We have a client who uses Laserfiche Cloud and users are configured via AD FS. They need to transition all of their users from using AD FS to SAML with AzureAD. All of the users have been added and assigned to groups in AzureAD. They just need to move their SAML from AD Federated services to AzureAD. Is there any guidance Laserfiche can provide on how to accomplish this?
Question
Question
Answer
I assume you know how to Configure Single Sign-On with Azure Active Directory (AD) generally and are specifically asking about the transition aspect.
You can't have both configured at the same time, so make sure you have the AD FS configuration "backed up" somewhere in case you need to revert to it.
The most important thing is to ensure that the same value for FederatedID gets passed. By default, this is the SAML NameID. You can also specify a custom user identifying attribute. See: Configure Advanced SSO options in Laserfiche Cloud.
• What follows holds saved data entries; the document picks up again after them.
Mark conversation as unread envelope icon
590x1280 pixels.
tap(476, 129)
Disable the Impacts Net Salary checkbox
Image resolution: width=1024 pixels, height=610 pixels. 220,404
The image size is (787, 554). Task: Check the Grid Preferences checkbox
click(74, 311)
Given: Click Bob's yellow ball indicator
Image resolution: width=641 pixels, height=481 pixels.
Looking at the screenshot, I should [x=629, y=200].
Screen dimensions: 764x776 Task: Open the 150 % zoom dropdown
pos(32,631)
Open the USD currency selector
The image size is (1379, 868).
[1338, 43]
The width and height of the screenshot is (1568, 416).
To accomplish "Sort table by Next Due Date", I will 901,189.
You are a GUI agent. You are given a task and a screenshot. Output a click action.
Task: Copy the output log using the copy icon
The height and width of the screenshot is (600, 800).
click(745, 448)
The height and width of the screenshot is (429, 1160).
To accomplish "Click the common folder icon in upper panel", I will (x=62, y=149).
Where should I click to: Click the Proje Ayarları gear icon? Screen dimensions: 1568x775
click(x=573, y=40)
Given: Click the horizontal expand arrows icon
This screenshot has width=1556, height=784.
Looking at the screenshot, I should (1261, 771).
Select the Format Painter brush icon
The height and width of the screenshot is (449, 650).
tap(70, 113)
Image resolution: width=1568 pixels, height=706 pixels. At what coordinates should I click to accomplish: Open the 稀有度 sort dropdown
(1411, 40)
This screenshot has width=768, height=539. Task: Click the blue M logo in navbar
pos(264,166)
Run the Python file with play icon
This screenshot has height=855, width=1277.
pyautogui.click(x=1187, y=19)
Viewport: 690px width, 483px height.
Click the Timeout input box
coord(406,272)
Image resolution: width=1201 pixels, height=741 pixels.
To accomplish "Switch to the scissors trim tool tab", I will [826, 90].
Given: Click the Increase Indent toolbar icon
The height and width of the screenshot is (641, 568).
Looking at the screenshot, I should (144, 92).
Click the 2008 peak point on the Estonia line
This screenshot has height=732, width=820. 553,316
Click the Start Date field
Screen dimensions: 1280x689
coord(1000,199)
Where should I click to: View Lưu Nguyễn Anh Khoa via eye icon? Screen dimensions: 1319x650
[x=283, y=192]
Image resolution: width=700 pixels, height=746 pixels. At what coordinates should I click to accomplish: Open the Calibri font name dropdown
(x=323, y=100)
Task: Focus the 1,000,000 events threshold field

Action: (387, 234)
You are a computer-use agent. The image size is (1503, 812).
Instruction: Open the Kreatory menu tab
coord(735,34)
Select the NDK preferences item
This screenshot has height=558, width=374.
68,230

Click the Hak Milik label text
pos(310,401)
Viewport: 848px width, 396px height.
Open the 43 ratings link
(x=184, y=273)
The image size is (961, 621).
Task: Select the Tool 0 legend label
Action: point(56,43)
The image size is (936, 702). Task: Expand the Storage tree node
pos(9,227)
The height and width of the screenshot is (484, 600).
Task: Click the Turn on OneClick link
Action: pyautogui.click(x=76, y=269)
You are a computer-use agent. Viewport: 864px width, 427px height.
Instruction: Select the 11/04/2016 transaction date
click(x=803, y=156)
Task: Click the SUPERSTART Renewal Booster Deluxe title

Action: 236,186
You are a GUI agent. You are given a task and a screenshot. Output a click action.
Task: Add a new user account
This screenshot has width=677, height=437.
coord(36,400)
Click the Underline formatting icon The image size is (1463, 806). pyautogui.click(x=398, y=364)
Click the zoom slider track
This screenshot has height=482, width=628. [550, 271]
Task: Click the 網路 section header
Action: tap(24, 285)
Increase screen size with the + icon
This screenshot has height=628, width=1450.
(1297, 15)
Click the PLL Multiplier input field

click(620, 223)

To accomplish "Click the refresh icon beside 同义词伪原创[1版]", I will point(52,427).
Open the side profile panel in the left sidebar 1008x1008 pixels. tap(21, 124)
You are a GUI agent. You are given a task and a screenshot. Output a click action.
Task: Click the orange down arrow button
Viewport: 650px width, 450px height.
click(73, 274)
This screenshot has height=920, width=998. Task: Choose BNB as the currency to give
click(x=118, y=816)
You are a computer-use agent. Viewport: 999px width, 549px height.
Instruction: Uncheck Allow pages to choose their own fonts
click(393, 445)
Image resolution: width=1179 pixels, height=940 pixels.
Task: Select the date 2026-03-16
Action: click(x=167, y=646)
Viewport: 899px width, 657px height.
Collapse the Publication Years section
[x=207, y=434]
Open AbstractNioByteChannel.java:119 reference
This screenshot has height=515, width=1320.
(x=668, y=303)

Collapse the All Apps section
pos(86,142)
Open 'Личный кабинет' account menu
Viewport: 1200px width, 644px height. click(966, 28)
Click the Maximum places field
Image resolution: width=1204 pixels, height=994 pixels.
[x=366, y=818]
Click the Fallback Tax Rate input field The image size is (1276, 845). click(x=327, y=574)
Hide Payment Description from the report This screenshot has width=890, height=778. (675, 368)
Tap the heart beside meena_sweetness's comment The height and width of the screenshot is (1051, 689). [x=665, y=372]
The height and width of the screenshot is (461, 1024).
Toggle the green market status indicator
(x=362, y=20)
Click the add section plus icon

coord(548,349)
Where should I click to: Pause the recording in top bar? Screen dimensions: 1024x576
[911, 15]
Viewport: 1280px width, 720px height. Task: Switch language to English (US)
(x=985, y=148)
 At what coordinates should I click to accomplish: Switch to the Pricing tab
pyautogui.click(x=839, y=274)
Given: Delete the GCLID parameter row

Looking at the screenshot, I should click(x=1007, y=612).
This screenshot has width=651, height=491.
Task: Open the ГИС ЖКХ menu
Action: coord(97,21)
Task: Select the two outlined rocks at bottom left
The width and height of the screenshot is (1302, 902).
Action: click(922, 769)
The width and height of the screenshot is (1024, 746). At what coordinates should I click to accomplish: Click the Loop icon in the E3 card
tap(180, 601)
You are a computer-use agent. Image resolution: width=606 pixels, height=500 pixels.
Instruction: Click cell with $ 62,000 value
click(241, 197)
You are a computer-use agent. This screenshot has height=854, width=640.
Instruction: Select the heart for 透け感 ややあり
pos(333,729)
The FederatedID is value used to map the SAML response to the Laserfiche Cloud user with an exact string match.
Next, make sure your Attribute Mappings are similarly aligned and that Azure AD is sending the same (relevant) values as AD FS.
The Group claim is especially important here. Do NOT assume that all relevant groups are being synchronized from on-prem AD to Azure AD (if on-prem AD groups are used for Federated Group mapping).